Add the metric extraction to [`src/metrics.rs`](src/metrics.rs) inside `compute_metrics()`. The metric reads from analysis results and returns a `Metric` with name, value, and kind. It automatically appears in `drft report` output. Add the metric name to `all_metric_names()`.

## Design principles

- **Analyses describe shape, rules judge correctness.** An analysis says "this edge is transitively redundant." A rule says "that's a warning."

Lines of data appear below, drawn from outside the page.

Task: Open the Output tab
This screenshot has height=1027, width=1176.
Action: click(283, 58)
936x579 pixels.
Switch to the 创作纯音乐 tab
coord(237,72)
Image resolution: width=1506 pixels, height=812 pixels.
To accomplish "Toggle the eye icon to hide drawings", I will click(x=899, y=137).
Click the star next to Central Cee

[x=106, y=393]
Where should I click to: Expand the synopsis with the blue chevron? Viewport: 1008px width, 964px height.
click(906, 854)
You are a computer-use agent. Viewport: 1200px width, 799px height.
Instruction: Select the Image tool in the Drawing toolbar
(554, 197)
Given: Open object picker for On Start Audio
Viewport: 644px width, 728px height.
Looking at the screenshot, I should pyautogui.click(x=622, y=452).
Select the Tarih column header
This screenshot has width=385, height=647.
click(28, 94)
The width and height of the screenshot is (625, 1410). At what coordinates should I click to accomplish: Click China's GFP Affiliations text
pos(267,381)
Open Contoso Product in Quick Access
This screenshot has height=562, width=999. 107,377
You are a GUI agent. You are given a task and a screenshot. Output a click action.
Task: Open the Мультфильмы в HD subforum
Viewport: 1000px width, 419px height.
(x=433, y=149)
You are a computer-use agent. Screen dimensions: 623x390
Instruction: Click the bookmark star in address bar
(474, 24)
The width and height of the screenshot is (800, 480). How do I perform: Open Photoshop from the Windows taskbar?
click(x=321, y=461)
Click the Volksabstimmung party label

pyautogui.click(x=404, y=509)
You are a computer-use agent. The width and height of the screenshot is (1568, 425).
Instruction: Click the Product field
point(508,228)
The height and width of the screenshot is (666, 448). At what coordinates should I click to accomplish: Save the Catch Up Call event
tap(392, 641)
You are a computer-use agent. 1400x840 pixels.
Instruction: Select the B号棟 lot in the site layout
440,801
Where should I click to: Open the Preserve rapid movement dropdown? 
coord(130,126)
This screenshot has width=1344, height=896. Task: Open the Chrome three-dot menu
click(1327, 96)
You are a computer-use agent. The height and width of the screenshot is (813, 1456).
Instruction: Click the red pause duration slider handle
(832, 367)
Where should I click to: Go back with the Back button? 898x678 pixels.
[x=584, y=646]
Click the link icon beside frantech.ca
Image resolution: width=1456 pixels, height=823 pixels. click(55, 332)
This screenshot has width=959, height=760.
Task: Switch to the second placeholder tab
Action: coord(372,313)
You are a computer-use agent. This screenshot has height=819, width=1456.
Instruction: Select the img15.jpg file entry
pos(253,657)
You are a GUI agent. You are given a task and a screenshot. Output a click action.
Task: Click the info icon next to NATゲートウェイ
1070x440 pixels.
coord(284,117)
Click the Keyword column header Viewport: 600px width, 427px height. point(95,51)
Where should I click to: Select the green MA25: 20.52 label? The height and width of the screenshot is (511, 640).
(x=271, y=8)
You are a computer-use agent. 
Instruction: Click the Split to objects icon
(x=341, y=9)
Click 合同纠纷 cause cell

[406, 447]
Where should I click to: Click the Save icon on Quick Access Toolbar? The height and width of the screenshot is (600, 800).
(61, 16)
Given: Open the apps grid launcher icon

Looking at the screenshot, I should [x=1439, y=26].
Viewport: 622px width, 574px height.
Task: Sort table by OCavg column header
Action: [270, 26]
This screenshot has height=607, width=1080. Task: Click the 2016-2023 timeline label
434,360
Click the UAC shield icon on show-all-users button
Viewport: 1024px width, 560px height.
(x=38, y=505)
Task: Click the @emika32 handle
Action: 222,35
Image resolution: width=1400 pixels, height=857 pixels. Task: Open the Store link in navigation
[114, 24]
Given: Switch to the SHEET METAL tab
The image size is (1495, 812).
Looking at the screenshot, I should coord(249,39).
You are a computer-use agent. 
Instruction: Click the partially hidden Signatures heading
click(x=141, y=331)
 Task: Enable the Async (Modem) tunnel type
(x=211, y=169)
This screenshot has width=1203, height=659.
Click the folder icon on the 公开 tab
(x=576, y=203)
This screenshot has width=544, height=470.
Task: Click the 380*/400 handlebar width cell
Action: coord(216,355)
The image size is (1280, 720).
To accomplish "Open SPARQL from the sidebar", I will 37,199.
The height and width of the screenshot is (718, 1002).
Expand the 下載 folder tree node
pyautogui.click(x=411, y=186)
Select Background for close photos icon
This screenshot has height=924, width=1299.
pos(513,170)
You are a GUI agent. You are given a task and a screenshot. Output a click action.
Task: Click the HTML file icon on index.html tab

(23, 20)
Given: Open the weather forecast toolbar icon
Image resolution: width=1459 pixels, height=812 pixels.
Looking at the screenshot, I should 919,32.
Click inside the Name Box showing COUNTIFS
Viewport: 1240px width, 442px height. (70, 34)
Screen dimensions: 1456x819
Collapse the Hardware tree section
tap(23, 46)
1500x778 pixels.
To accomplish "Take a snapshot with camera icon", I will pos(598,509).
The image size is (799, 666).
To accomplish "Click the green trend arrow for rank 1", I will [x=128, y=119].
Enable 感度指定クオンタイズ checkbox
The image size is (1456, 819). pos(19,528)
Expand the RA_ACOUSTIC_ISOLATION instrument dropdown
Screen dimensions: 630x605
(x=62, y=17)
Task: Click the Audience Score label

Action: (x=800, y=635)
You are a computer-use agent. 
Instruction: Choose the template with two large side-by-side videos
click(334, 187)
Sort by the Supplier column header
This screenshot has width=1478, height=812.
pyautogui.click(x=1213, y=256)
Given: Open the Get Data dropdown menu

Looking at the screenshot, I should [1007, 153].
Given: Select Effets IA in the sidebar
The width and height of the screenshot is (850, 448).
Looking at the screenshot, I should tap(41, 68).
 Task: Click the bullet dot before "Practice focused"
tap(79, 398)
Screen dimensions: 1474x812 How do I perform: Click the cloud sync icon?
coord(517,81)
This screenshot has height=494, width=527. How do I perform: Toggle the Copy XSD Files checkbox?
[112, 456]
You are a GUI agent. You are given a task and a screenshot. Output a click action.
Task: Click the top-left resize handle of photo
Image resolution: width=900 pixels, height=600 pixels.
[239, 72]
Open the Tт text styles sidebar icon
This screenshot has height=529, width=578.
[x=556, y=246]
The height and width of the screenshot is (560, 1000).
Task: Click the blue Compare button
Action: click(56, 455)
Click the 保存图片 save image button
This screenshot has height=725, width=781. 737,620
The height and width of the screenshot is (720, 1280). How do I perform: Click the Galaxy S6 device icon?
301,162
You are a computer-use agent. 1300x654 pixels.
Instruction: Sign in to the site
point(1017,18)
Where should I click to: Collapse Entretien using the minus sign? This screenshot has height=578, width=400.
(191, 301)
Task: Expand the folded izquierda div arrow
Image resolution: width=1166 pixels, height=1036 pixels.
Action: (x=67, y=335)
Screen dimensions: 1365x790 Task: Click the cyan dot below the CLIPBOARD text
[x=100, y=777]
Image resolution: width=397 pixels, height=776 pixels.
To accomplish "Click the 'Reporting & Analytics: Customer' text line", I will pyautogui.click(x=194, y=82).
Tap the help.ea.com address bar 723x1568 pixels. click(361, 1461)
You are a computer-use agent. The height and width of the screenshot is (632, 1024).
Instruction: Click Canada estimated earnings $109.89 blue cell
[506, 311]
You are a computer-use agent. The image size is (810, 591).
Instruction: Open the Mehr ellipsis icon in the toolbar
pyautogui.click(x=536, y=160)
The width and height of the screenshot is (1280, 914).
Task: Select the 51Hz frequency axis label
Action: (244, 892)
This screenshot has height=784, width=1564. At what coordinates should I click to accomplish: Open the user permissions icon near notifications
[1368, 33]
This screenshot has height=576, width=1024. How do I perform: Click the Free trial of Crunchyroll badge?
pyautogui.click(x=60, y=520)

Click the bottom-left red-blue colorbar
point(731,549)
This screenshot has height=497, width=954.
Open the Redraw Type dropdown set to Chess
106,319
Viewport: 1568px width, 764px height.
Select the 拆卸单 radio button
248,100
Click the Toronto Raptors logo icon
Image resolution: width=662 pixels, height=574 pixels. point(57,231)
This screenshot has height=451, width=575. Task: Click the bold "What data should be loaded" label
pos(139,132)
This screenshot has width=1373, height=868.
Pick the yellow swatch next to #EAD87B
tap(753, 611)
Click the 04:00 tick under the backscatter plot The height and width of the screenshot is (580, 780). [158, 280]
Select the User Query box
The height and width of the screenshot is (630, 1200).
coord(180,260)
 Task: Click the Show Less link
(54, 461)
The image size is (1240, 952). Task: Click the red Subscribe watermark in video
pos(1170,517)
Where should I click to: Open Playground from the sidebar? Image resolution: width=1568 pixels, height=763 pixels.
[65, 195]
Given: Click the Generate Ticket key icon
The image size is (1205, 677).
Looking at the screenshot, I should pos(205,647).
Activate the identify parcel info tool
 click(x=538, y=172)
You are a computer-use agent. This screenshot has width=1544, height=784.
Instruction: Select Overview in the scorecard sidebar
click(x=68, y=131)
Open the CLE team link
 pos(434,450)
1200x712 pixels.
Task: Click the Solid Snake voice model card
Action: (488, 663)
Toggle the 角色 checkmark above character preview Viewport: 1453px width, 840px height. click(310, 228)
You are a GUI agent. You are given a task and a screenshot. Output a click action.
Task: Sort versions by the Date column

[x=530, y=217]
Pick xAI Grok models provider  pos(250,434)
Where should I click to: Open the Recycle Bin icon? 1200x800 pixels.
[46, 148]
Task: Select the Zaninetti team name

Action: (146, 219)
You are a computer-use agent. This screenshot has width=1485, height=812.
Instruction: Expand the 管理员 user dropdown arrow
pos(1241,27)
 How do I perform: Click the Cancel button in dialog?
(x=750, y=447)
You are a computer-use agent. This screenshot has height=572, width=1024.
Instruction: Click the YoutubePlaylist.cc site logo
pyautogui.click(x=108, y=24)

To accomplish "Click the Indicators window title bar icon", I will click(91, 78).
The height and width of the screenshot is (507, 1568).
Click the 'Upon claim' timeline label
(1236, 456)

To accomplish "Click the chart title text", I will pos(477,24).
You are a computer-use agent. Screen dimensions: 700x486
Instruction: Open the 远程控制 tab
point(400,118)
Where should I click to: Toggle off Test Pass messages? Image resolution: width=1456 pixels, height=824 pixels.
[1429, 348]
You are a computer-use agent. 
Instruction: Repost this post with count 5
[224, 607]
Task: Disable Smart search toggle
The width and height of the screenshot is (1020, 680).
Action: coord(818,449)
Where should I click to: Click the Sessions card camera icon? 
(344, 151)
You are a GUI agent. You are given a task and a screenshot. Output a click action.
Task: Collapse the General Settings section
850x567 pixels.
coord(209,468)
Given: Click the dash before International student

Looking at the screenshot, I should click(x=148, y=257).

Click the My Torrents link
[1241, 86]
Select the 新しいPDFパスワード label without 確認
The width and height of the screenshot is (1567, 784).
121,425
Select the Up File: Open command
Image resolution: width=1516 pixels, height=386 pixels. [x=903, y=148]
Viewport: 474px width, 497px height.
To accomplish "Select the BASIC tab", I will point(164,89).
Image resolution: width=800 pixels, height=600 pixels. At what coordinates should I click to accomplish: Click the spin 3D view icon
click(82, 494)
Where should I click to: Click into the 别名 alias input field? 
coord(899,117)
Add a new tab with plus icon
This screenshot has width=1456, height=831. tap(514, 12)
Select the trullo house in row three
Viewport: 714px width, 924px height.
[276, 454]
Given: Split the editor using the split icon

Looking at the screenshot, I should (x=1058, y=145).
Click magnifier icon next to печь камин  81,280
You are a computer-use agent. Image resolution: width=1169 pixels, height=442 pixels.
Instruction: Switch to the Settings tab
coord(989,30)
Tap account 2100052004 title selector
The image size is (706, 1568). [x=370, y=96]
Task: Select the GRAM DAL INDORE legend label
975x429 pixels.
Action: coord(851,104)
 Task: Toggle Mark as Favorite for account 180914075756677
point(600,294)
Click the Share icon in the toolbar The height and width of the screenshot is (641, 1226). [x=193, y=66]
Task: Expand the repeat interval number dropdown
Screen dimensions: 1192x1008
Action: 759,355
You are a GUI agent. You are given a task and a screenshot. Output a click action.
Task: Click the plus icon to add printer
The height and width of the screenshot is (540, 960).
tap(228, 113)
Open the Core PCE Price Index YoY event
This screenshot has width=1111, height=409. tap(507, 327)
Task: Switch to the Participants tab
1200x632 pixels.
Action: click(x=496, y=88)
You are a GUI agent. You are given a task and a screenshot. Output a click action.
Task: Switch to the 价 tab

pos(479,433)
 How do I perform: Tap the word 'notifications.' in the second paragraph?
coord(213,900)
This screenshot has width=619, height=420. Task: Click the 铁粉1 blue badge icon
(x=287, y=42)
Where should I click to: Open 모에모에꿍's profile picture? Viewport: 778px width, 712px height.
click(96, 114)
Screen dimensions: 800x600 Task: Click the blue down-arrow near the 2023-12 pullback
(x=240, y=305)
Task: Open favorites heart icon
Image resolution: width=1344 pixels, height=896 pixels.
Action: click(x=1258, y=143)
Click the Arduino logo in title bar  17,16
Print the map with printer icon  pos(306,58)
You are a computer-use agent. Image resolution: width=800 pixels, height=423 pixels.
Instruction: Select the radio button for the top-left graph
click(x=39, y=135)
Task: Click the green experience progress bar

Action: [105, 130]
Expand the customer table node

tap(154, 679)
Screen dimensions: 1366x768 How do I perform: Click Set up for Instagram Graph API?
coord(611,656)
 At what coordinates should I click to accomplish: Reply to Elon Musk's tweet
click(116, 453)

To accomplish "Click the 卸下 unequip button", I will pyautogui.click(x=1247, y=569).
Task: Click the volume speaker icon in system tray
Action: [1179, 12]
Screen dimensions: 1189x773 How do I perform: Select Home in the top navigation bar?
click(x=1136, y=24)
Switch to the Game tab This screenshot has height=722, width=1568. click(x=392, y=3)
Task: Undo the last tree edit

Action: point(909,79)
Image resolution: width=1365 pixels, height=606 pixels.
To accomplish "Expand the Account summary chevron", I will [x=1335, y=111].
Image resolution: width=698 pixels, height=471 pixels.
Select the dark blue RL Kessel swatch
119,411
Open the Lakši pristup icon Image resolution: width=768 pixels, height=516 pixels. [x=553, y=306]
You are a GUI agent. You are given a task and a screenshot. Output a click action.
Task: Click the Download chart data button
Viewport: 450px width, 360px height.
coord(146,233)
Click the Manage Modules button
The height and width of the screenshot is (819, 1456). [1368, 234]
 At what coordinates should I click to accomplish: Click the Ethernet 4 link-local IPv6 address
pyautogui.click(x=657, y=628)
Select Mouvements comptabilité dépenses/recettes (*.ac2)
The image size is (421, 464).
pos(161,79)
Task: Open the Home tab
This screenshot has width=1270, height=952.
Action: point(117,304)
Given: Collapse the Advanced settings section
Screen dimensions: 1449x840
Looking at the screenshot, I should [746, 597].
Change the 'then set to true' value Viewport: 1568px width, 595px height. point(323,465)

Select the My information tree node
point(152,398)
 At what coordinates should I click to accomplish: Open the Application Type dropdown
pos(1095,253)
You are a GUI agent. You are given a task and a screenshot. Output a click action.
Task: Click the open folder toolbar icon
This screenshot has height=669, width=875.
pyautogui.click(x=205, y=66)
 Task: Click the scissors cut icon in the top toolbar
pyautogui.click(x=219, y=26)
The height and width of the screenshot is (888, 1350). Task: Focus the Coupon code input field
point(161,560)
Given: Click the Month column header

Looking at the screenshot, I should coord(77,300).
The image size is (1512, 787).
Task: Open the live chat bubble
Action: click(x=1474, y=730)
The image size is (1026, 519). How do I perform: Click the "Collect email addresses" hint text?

- **Three directories, three concerns.** `parsers/` extracts links, `analyses/` computes properties, `rules/` emits diagnostics. No layer reaches into another's concern.
- **Parsers emit, the graph normalizes.** Parsers return raw strings. The graph builder handles URI detection, fragment stripping, path resolution, node classification. Parser authors don't bake in assumptions.
- **No new dependencies for algorithms.** All graph algorithms (Tarjan's SCC, Brandes' betweenness, PageRank, BFS) are implemented in `std` only. File graphs are small enough that O(V*E) is fine.
- **Deterministic output.** All results are sorted. No timestamps in lockfiles. Same input always produces same output.
- **Explicit node filtering.** Each analysis declares which node types it operates on. No shared default, no hidden filter. File nodes for most structural analyses; Directory nodes for boundary analyses.